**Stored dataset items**
——————

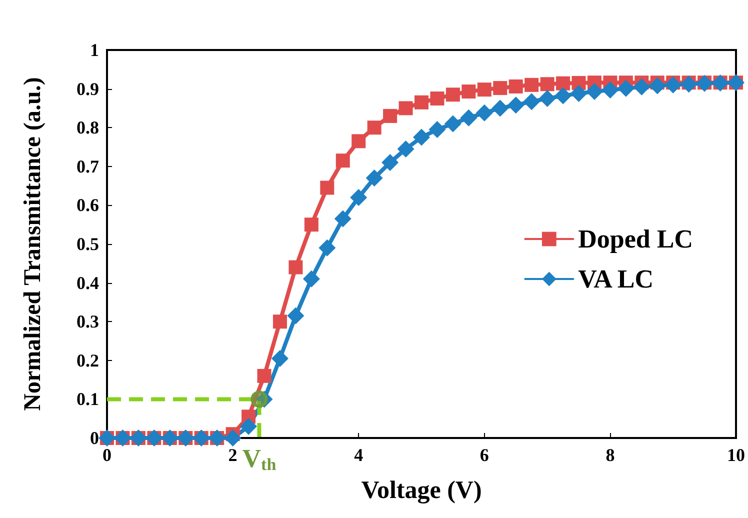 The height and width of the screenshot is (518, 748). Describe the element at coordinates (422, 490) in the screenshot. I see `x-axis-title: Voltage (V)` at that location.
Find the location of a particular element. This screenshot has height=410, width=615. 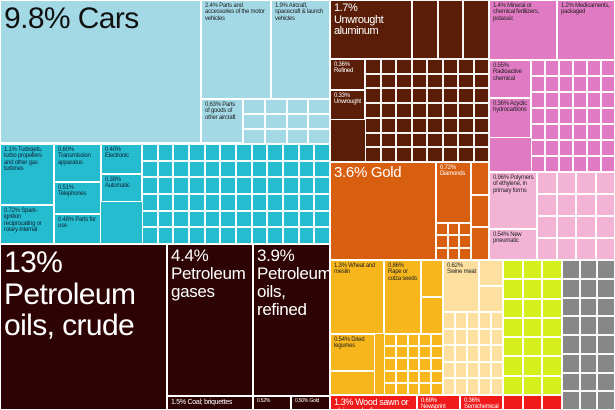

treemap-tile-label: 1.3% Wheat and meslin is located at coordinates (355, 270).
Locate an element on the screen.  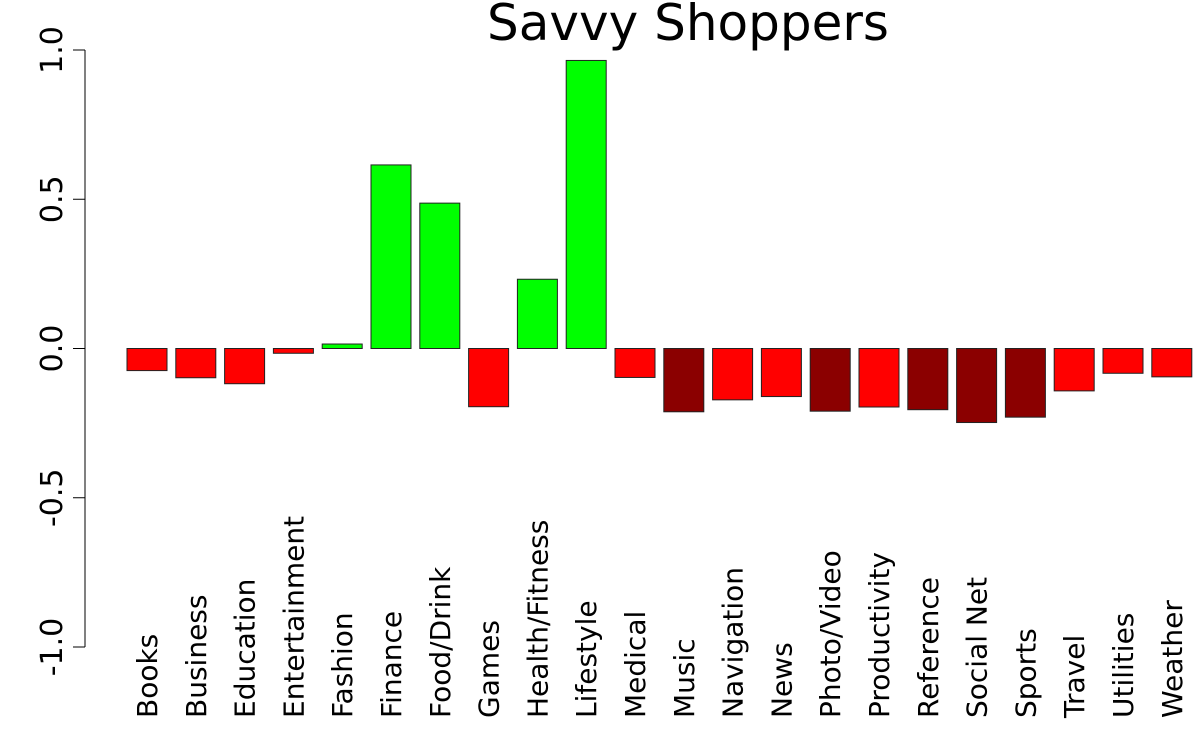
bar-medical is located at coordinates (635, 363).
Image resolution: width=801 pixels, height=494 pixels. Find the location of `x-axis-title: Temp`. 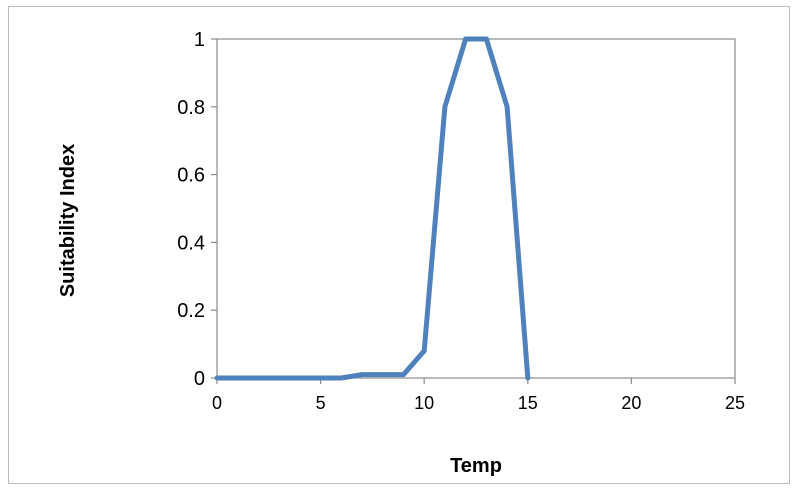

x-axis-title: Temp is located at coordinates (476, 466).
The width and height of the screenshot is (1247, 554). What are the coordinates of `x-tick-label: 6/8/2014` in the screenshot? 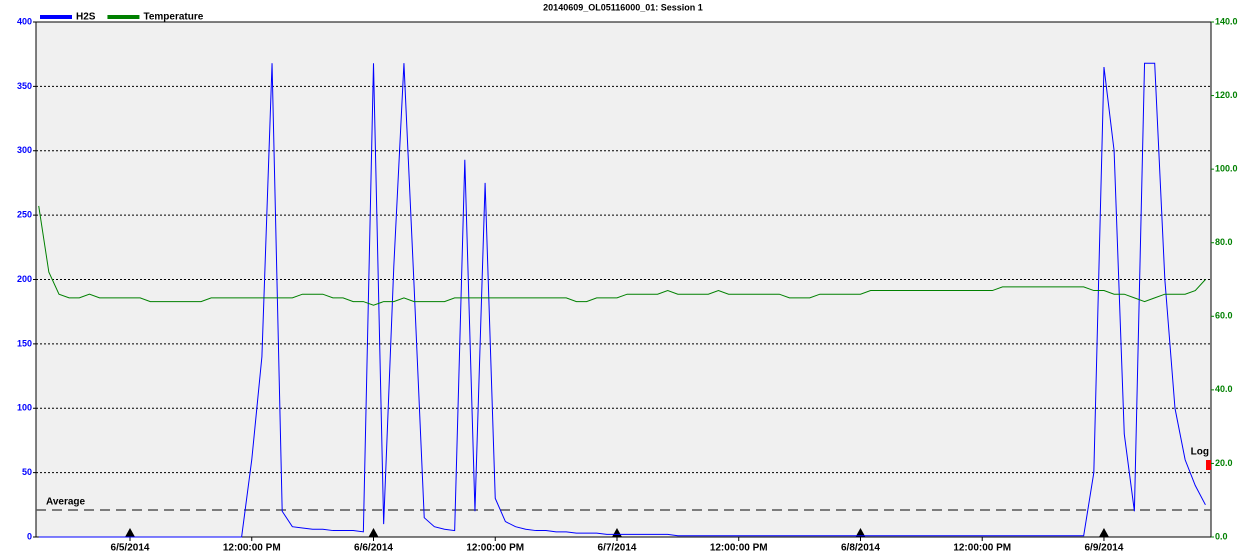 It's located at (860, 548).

——————

**WORK REQUEST**
Put the records from the line with "Locate an element on the screen." up to and including the line with "x-axis-title: Temp is" into a two-column CSV with the headers instruction and output, one row per record and each value in its own quoted field with line breaks replaced by spaces. Leave the pictures out.

**RESPONSE FOR THIS EXERCISE**
instruction,output
"Locate an element on the screen.","bar-medical is located at coordinates (635, 363)."
"Image resolution: width=801 pixels, height=494 pixels. Find the location of `x-axis-title: Temp`.","x-axis-title: Temp is located at coordinates (476, 466)."